Please pull out every line below that contains the string "Task" and copy each one in full.
• • • • • • •
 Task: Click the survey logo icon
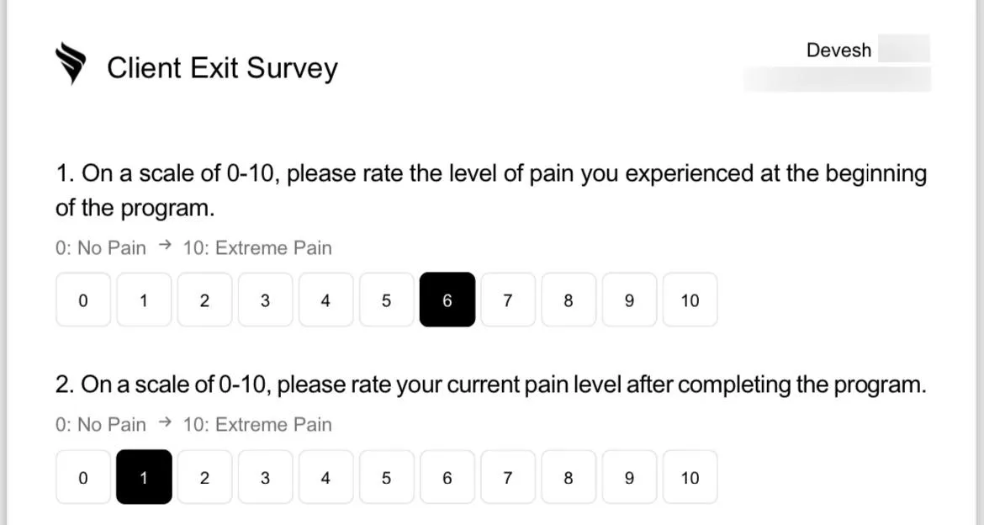(x=71, y=63)
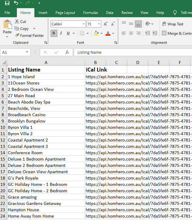This screenshot has width=192, height=220.
Task: Open the Page Layout ribbon tab
Action: [65, 13]
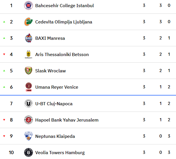The height and width of the screenshot is (159, 176).
Task: Click the Hapoel Bank Yahav Jerusalem logo
Action: [29, 120]

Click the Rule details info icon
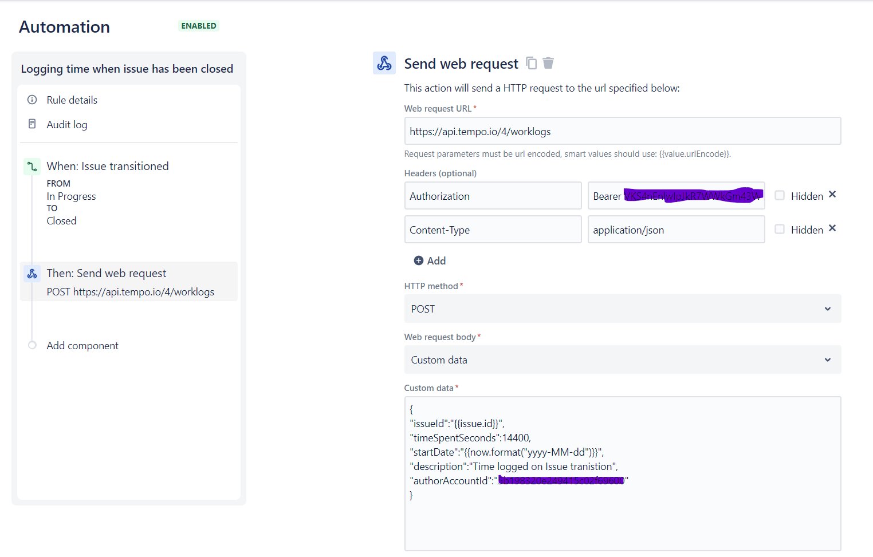pos(33,100)
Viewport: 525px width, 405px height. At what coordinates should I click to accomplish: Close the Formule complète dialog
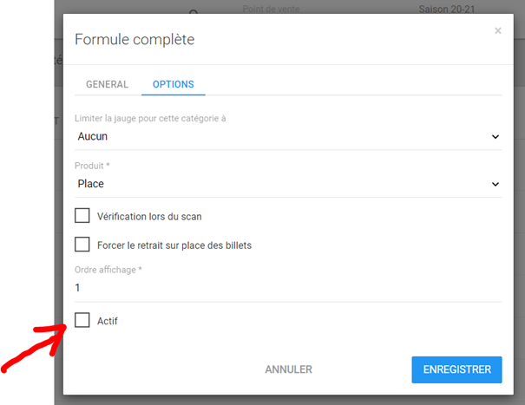pos(498,31)
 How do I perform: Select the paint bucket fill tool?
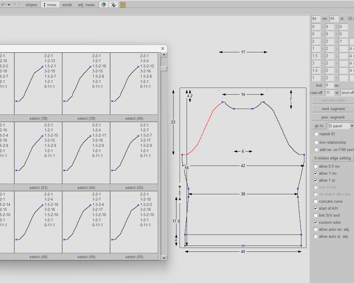coord(113,5)
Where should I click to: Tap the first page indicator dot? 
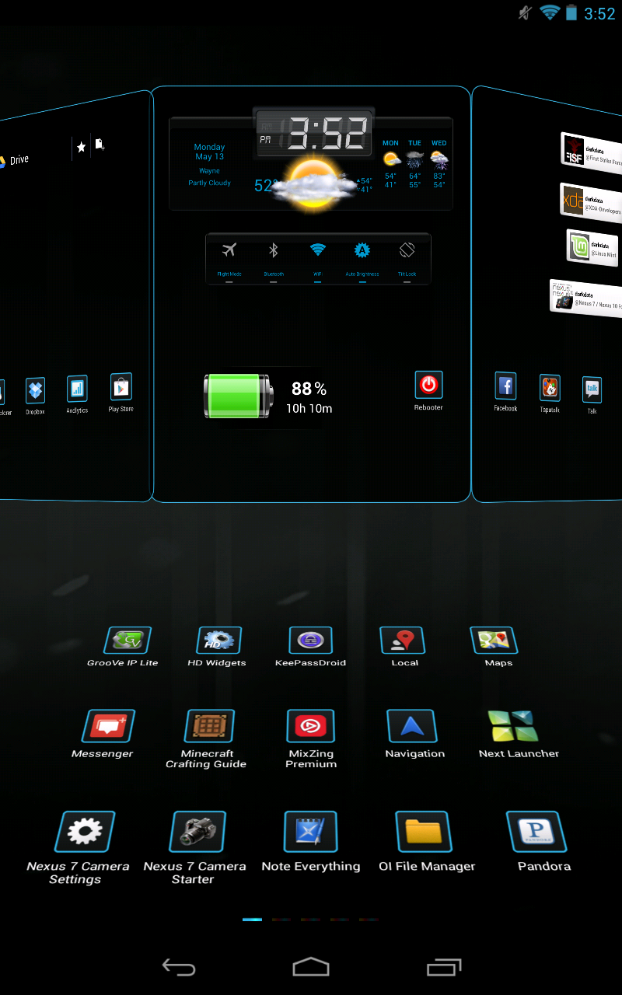click(x=252, y=919)
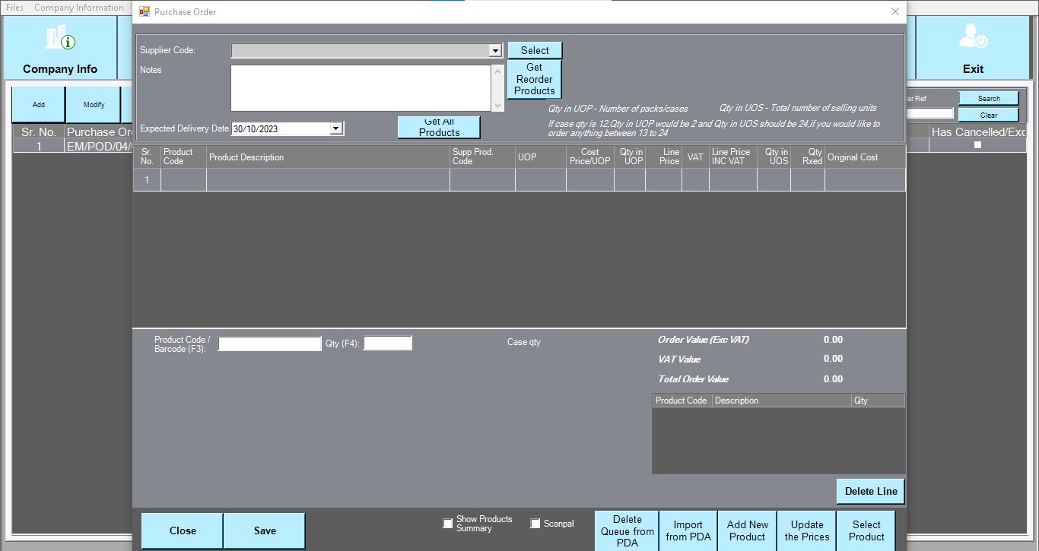Enable the Show Products Summary checkbox

click(448, 524)
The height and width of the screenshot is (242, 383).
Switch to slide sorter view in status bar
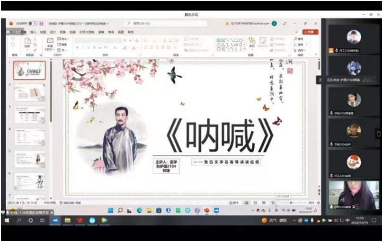254,203
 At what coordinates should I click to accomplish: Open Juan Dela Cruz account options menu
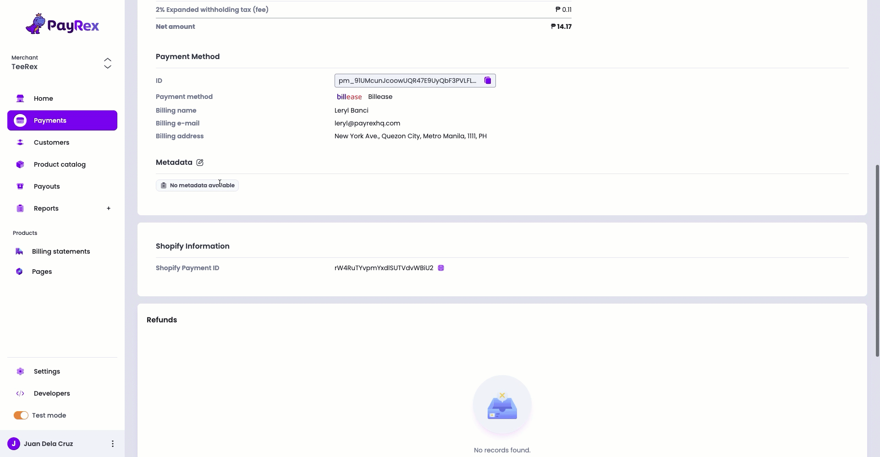coord(112,443)
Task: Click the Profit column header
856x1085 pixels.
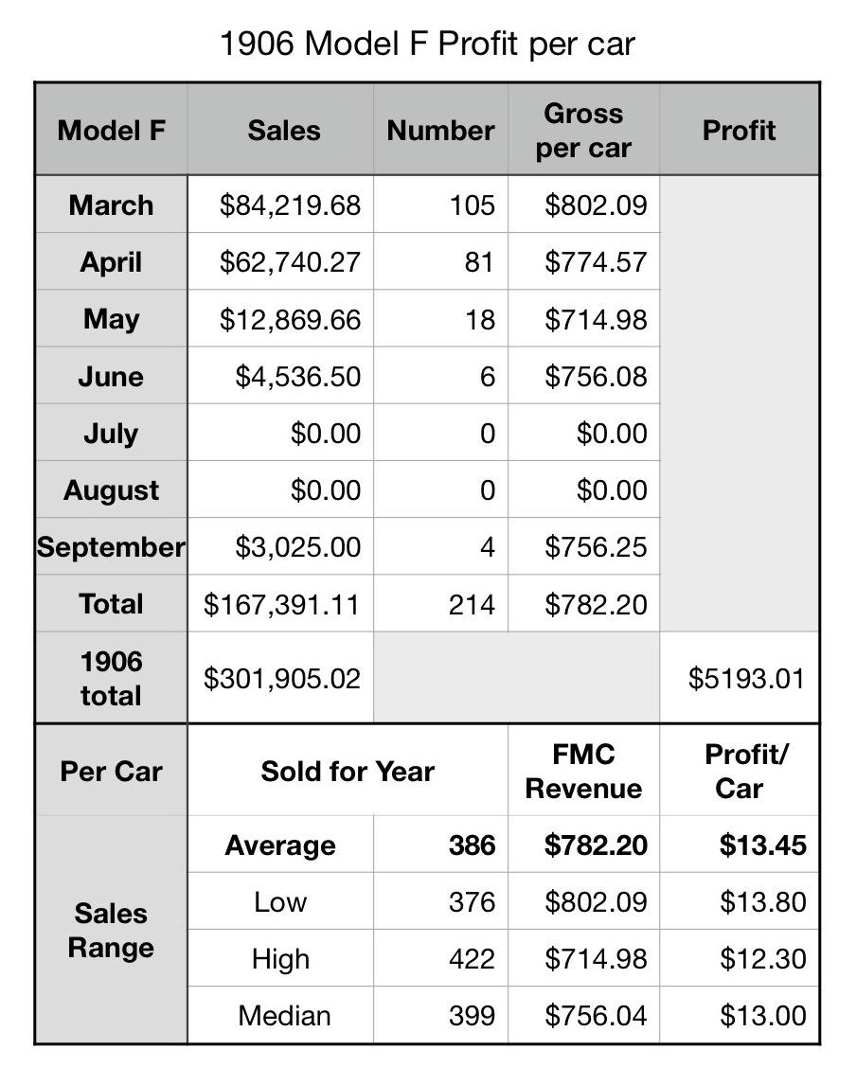Action: [739, 131]

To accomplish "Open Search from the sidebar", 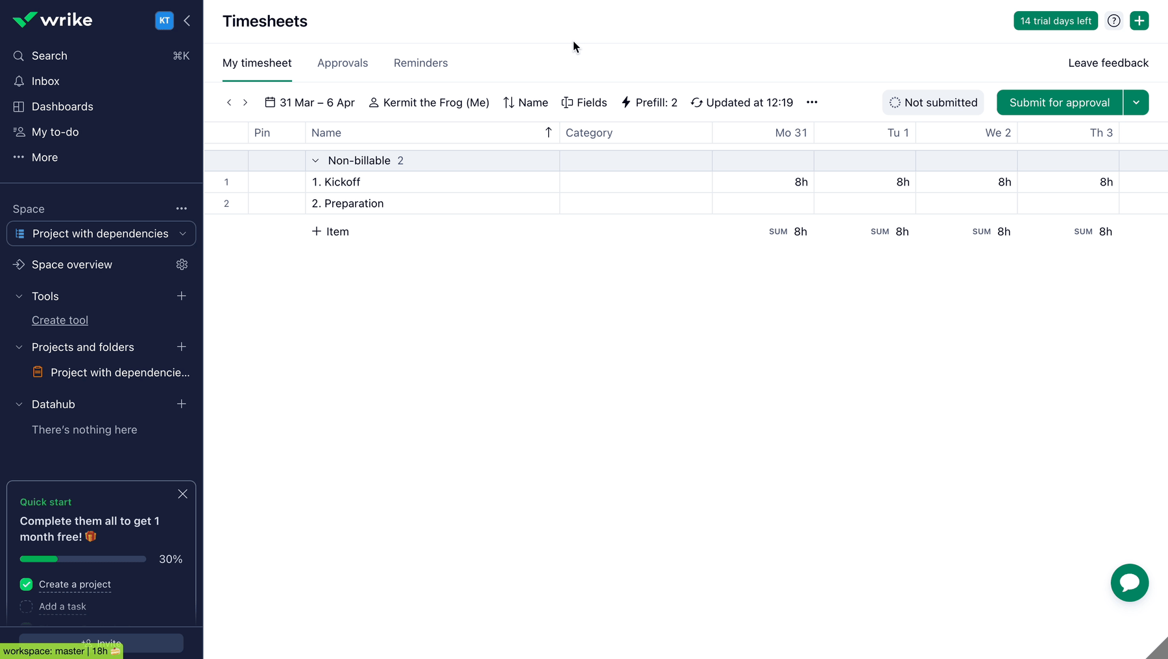I will coord(49,56).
• • • • • • •
**ANSWER TO THIS PROBLEM:**
 Task: Click the survey logo icon
Task: Open the Page Layout ribbon tab
Task: Click the Hapoel Bank Yahav Jerusalem logo
Task: Click the Profit column header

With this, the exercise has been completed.